This for loop dumps our search results into our $gold array if they aren't there already. Notice how all the operations on $search_results are done from an array index of 1. That's because the array index of 0 contains matches for the entire regex we searched for, including the emphasis tags. Array index 1 just contains the stuff between the tags (which is the stuff we care about), so it's all we're going to look at.


preg_match_all("/href=\"(.*?)\"/", $contents, $link_results);

More extracting of stuff from $contents. This time we're getting all the links. We use a regular expression to match anything between the quotes of href="" which is the bit in an anchor tag that forms a URL. $link_results holds our results of that search.

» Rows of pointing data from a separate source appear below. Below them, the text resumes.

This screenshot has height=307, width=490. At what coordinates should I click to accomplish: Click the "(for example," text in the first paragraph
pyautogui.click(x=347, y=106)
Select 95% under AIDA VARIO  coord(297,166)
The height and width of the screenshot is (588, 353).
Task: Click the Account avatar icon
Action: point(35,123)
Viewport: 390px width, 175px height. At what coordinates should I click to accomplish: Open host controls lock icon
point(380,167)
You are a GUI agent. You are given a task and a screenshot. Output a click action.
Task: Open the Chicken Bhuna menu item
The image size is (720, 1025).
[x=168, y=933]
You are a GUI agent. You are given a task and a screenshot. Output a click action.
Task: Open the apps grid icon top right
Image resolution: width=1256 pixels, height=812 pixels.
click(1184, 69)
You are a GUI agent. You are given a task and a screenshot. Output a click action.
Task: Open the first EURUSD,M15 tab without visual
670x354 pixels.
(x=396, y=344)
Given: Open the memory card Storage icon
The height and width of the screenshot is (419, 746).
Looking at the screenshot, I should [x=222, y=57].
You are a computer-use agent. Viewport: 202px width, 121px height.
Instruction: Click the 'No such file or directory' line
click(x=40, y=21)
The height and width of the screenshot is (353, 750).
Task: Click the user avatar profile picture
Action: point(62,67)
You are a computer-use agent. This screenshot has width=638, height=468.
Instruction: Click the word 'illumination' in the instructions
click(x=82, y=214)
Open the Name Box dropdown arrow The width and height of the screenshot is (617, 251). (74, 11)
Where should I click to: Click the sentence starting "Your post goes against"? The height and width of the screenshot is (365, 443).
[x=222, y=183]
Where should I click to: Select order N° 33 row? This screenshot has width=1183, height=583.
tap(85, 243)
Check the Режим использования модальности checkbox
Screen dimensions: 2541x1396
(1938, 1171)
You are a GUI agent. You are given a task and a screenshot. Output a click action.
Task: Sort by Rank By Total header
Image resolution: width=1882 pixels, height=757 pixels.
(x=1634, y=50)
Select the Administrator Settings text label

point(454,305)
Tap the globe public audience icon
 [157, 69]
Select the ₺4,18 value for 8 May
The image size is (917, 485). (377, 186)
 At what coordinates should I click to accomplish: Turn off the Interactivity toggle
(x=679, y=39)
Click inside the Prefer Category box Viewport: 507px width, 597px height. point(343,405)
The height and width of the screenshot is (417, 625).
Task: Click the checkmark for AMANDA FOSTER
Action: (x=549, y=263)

for($i = 0; $i < count($link_results[1]); $i++)
{
    $c_link = $link_results[1][$i];
    $c_valid = true;
    $c_link = trim($c_link);
    ...	
}

This for loop interates through all the links in $link_results and picks them out one at a time. A boolean variable, $c_valid, is initially set as true. For now, we'll assume that the link we got from the page is one worth following. That may change in the future. The trim function is simply a safety precaution that removes any whitespace from the begining and end of our link.


if(@ $url = parse_url($c_link))
{
    if(isset($url['host']))
    {
        $c_host = $url['host'];
    }
    if(isset($url['query']))
    {
        $c_query = $url['query'];
    }
    if(isset($url['fragment']))
    {
        $c_fragment = $url['fragment'];
    }
}
else
{
    $c_valid = false;
}

Sometimes it seems like information gathering and error surpression is all our spider does. Look at $c_query and $c_fragment. Can you figure out what they might be holding? Don't worry, we'll use them here in a few minutes. If we can't parse the link, it's bad, so we'll set $c_valid as false.


if(preg_match("/^(http:|https:|ftp:|file:)/i", $c_link) &&
   strpos($c_host, $b_host) === false)
{
    $c_valid = false;
}

Marking external links as bad keeps our spider from wondering outside of the current site. An external link is defined as one that starts with either an http, https, ftp, or file scheme, and whose host name ($c_host) doesn't match the host name of the site we started on ($b_host).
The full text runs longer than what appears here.